Accountget_authenticated_user, get_user, update_my_profile, set_user_follow
Repositorieslist_my_repos, search_repos, get_repo, create_repo (image machines or git repos, any visibility your plan allows), fork_repo, update_repo (rename, description, visibility, default branch, topics, feature toggles, archive), delete_repo, list_branches, list_collaborators, add_collaborator, remove_collaborator, set_repo_star, set_repo_watch
Issueslist_issues, get_issue, create_issue, update_issue (edit, close as completed / not planned, reopen, milestone), add_issue_comment, update_issue_comment, delete_issue_comment, add_issue_labels, remove_issue_label, add_issue_assignee, remove_issue_assignee
Labels & milestoneslist_labels, create_label, update_label, delete_label, list_milestones, create_milestone, update_milestone, delete_milestone
Organizationslist_my_orgs, get_org, create_org, update_org, list_org_members, invite_org_member, set_org_member_role, remove_org_member
Pull requestslist_pull_requests, get_pull_request, add_pull_request_comment

Actions taken through MCP are first-class: chat messages and unread state appear immediately in the workspace, agent participants can reply, issue changes appear on the timeline, watchers get the same email notifications, and audit-relevant operations are attributed to your user.
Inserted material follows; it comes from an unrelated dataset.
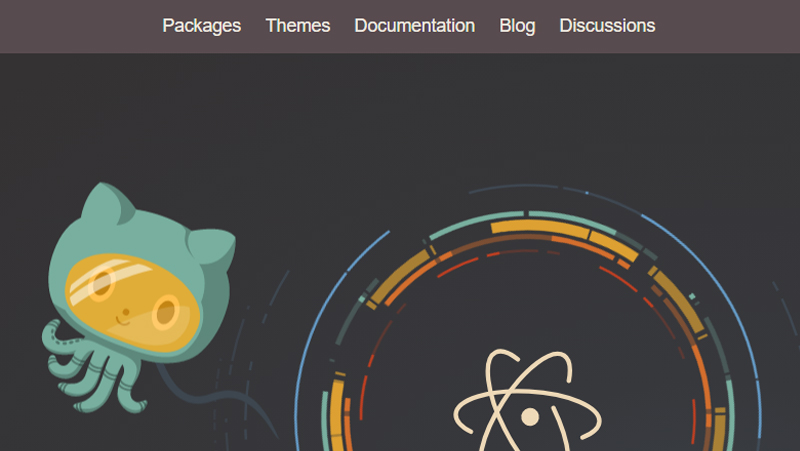Click the Octocat's smiling mouth
Image resolution: width=800 pixels, height=451 pixels.
pos(122,321)
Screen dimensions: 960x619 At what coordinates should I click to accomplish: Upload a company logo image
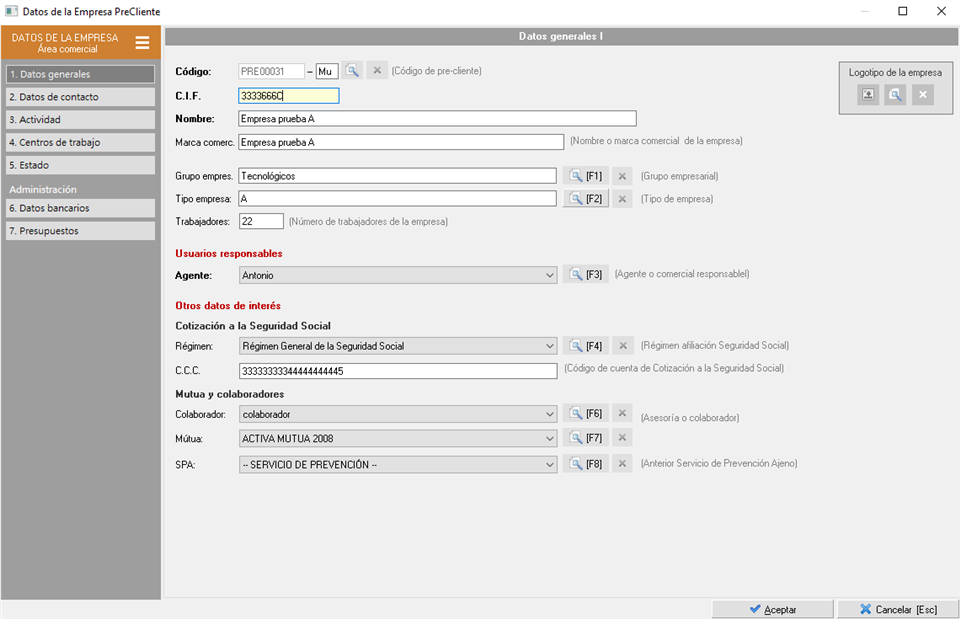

Destructive tools such as delete_chat_message, archive_chat_channel, and delete_repo require an explicit confirmation argument.

Site-admin tools

Accounts with site-admin access additionally see admin_* tools covering the support-ticket queue (list/stats/reply/triage, including internal notes), forum management (categories, pin/lock/move/delete), user administration, site metrics, the /admin/data entity browser, the audit log, and announcement sending. These tools are invisible to — and uncallable by — everyone else, and every admin mutation lands in the audit log.

Authorization details

  • Discovery: /.well-known/oauth-protected-resource and /.well-known/oauth-authorization-server (RFC 9728 / RFC 8414).
  • Registration: open dynamic client registration at /oauth/register (RFC 7591). Public clients only; PKCE S256 is mandatory.
  • Consent: /oauth/authorize — always shown, always tied to your logged-in session.
  • Tokens: /oauth/token issues an 8-hour access token plus a rotating refresh token. Access tokens also work as Bearer credentials against the REST API (repo:read / repo:write scopes).
  • Revocation: Settings → Authorized applications revokes a client instantly; the minted tokens are also visible under Personal access tokens.

Calling the API directly

The endpoint is plain JSON-RPC 2.0 over POST, so you can drive it without an MCP SDK once you hold a token:

curl -s https://brintos.io/api/mcp \
	-H "Authorization: Bearer $TOKEN" \
	-H "Content-Type: application/json" \
	-d '{"jsonrpc":"2.0","id":1,"method":"tools/call",
	     "params":{"name":"create_issue","arguments":{
	       "owner":"you","repo":"your-machine",
	       "title":"Found via MCP","body":"Hello from an agent."}}}'
One MCP connection acts as you. Only authorize clients you trust, and prefer a separate machine account for unattended automation.